What the task asks
Exactly as written, copy every line from the one containing "This screenshot has height=559, width=840." through the end of the records, with the pictures left out.

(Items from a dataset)
= = = = = = =
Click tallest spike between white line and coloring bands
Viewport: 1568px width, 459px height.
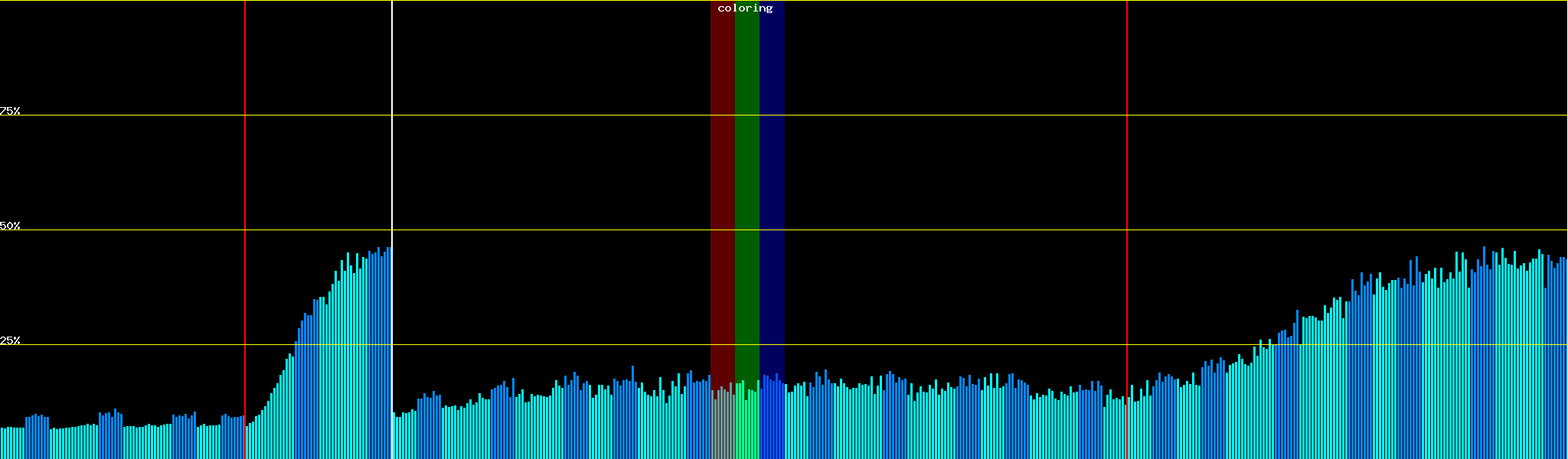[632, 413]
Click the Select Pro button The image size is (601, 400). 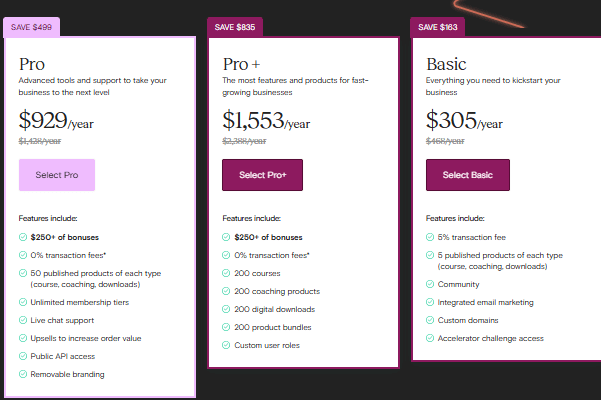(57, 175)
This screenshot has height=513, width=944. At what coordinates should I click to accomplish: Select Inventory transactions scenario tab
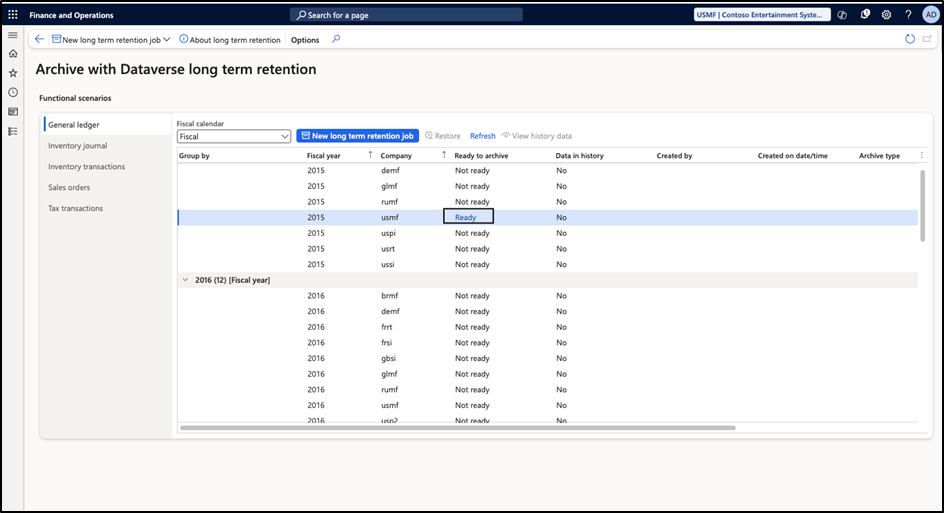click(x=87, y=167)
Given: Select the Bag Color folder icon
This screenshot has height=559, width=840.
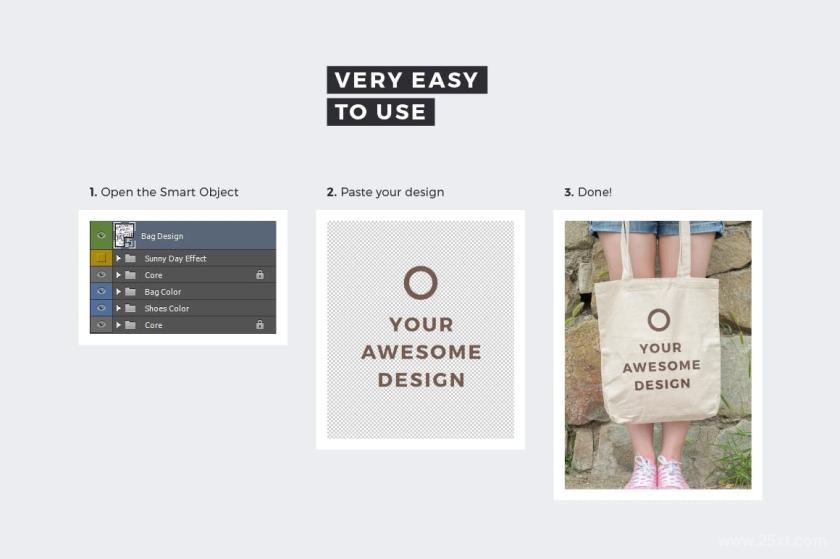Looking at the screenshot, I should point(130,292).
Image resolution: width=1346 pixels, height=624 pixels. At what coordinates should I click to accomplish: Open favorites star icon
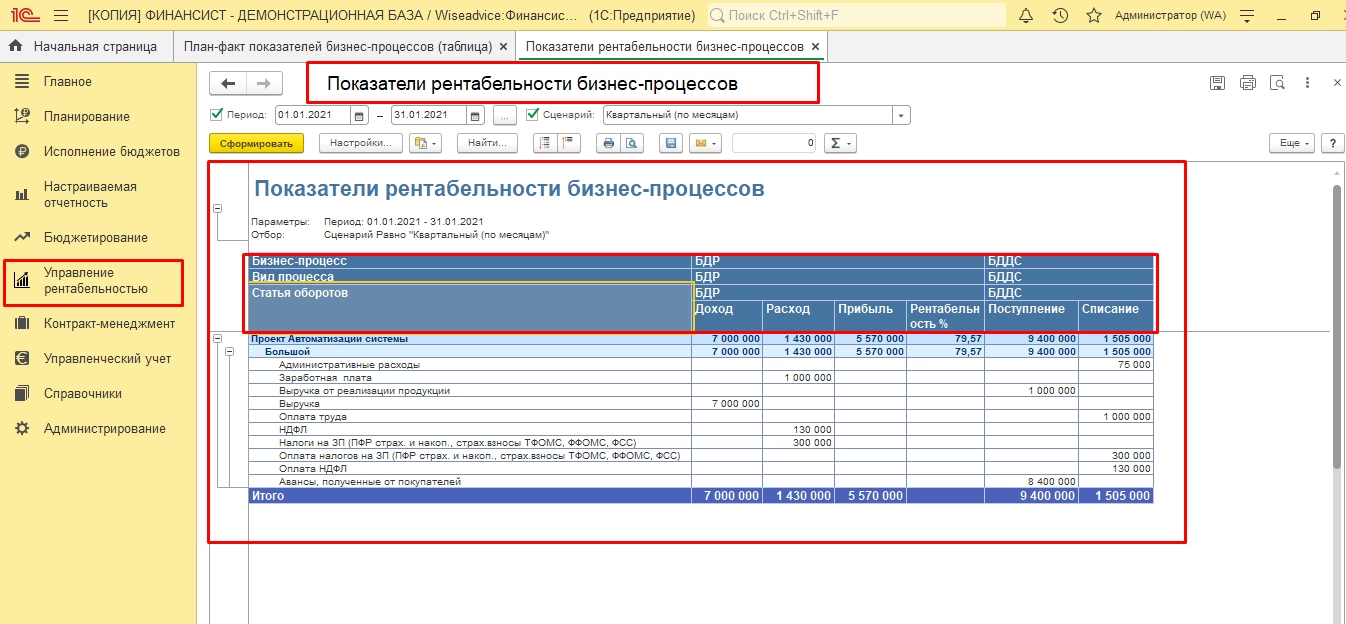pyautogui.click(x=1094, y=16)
= = = = = = =
Result below
This screenshot has height=559, width=840.
Looking at the screenshot, I should point(130,292).
Image resolution: width=1346 pixels, height=624 pixels. At what coordinates should I click to accomplish: Open favorites star icon
pyautogui.click(x=1094, y=16)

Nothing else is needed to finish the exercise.